[Input data Boundary: Start]
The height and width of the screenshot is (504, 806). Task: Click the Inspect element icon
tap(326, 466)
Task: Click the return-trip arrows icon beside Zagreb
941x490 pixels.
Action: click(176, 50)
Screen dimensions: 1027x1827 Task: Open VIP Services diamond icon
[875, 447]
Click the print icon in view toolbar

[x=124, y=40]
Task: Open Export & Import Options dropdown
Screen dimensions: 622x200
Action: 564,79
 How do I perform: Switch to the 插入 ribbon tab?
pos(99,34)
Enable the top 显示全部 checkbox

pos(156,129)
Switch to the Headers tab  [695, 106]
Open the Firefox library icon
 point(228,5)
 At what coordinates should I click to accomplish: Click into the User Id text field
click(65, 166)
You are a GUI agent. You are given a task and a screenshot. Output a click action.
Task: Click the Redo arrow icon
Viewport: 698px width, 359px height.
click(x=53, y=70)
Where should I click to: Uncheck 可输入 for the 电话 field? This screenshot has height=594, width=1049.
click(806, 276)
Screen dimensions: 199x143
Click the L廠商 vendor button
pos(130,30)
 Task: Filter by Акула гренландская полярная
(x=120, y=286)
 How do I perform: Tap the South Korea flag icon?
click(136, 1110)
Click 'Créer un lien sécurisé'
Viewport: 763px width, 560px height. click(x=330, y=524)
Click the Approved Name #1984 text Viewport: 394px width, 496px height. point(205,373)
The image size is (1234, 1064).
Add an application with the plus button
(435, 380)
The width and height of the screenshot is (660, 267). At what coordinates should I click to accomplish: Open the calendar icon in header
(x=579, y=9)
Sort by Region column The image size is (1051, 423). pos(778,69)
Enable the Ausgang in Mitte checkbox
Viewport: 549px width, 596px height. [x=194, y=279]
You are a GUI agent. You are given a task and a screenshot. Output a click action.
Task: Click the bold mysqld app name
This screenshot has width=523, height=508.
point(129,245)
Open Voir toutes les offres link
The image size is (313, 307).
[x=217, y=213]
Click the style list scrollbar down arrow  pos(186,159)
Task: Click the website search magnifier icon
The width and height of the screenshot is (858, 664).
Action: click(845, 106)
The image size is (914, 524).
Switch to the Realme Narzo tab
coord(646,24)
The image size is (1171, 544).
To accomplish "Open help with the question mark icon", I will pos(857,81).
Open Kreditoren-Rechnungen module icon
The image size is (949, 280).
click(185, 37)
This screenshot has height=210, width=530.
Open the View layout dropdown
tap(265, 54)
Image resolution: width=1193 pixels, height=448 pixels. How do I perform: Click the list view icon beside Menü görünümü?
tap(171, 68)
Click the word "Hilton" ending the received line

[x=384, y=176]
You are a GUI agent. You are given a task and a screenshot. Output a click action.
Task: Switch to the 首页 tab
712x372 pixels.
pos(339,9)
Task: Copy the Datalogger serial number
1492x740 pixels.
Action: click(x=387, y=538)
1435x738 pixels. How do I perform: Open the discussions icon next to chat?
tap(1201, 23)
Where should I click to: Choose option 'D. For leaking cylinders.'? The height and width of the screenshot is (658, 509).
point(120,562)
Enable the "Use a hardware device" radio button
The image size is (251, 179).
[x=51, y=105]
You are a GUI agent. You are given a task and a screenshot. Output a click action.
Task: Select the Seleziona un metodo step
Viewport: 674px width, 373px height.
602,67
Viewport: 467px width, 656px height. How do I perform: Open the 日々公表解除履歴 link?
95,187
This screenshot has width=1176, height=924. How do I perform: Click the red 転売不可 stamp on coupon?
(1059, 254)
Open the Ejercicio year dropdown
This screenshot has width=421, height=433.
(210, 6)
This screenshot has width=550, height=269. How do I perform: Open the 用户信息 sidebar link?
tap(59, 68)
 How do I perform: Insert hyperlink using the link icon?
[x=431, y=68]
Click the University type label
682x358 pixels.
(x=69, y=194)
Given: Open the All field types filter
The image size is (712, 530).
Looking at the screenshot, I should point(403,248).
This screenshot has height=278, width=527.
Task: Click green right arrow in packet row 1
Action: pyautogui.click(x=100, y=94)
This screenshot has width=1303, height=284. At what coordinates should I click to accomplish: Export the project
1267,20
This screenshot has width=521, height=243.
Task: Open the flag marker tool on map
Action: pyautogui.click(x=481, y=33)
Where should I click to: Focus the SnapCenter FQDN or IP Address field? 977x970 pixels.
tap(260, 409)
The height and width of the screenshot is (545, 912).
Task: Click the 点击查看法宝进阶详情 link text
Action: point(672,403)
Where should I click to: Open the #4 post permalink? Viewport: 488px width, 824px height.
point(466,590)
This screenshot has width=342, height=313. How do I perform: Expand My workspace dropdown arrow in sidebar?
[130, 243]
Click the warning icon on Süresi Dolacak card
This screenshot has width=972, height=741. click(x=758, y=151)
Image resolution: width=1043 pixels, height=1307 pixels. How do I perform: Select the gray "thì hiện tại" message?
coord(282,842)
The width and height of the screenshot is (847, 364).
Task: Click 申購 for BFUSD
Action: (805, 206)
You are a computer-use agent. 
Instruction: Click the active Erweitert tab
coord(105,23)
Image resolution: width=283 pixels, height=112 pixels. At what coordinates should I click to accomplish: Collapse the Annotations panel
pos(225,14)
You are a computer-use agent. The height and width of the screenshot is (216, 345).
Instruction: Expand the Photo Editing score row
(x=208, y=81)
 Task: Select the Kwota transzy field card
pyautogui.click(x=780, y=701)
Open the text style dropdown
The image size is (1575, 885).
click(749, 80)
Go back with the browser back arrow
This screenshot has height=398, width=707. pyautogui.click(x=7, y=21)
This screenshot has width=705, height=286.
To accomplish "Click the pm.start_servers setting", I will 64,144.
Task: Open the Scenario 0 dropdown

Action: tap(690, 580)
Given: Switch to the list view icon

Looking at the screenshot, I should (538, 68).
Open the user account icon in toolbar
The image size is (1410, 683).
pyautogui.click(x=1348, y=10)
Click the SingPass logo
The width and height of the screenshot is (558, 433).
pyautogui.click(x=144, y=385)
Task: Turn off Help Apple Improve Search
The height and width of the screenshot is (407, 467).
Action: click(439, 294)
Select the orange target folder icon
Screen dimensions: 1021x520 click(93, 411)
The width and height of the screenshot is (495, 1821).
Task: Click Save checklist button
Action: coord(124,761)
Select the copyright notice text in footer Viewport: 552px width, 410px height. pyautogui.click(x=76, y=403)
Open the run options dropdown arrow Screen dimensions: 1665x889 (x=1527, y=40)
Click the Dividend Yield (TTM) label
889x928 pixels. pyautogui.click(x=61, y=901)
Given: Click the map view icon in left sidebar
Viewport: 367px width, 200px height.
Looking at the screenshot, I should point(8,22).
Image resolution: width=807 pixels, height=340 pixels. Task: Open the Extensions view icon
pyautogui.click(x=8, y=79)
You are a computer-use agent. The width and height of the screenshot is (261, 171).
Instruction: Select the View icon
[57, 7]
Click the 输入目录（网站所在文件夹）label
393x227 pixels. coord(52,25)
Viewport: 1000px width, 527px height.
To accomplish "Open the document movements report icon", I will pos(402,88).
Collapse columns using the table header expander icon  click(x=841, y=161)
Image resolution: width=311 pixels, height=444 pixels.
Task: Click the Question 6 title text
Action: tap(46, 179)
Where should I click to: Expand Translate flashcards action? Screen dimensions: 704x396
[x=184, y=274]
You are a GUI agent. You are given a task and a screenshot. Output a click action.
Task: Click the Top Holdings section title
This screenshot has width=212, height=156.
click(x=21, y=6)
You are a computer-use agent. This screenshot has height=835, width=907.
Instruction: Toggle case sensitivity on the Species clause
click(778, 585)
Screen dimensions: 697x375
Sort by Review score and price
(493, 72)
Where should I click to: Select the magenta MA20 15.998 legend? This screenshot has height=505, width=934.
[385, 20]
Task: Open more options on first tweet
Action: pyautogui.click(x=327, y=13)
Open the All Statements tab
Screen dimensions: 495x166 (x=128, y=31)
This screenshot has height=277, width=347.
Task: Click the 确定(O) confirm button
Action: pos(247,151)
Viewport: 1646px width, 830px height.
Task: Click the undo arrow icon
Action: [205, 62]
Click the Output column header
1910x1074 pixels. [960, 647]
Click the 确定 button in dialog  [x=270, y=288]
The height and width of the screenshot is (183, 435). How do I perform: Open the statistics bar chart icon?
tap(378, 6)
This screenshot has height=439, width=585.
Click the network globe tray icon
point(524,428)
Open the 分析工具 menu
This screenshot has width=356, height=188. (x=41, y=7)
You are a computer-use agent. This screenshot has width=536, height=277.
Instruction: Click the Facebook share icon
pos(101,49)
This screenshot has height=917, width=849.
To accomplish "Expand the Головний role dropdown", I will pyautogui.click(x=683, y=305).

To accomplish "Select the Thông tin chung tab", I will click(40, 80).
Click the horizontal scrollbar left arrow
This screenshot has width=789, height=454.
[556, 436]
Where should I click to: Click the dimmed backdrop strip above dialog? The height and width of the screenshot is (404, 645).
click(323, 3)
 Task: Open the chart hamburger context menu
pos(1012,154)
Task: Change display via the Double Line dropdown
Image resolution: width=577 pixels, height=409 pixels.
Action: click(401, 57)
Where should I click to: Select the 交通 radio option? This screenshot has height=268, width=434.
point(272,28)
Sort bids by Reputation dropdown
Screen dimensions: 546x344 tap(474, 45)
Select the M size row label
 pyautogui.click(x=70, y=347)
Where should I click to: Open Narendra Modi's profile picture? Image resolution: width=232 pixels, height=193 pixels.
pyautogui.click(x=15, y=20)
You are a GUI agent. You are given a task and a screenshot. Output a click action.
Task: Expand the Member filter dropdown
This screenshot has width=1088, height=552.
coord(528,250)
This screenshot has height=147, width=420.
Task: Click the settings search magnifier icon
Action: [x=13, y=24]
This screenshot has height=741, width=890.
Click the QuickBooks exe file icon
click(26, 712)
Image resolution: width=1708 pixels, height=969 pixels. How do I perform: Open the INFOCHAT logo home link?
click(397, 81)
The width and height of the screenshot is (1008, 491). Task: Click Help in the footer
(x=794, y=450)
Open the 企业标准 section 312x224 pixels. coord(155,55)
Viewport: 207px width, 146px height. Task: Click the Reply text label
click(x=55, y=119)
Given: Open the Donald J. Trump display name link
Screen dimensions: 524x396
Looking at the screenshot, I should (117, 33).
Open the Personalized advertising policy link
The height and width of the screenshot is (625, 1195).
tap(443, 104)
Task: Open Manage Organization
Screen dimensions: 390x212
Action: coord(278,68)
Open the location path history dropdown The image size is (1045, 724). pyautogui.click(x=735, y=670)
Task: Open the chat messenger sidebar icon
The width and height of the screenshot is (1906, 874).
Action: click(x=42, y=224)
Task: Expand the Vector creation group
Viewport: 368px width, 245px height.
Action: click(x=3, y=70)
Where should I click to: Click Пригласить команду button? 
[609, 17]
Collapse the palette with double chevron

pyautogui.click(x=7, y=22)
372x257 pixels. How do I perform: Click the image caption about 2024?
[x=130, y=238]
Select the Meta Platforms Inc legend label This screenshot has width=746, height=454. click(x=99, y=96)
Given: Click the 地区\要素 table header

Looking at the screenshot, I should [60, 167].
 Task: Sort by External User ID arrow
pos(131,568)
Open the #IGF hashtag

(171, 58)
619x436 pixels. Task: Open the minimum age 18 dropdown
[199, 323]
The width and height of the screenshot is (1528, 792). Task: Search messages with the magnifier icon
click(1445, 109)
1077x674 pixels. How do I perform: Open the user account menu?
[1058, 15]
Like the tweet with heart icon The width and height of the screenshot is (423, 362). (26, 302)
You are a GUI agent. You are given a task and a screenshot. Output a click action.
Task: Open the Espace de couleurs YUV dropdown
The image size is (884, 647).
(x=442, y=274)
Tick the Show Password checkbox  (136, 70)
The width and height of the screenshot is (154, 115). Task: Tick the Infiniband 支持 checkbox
[Input data Boundary: End]
## Activity
Find the line with "Where should I click to: Click the" in the material above. Reproduce it and each line after it up to and including the line with "Task: Expand the Member filter dropdown".

## Answer box
Where should I click to: Click the dimmed backdrop strip above dialog? The height and width of the screenshot is (404, 645).
click(323, 3)
 Task: Open the chart hamburger context menu
pos(1012,154)
Task: Change display via the Double Line dropdown
Image resolution: width=577 pixels, height=409 pixels.
Action: click(401, 57)
Where should I click to: Select the 交通 radio option? This screenshot has height=268, width=434.
point(272,28)
Sort bids by Reputation dropdown
Screen dimensions: 546x344 tap(474, 45)
Select the M size row label
 pyautogui.click(x=70, y=347)
Where should I click to: Open Narendra Modi's profile picture? Image resolution: width=232 pixels, height=193 pixels.
pyautogui.click(x=15, y=20)
You are a GUI agent. You are given a task and a screenshot. Output a click action.
Task: Expand the Member filter dropdown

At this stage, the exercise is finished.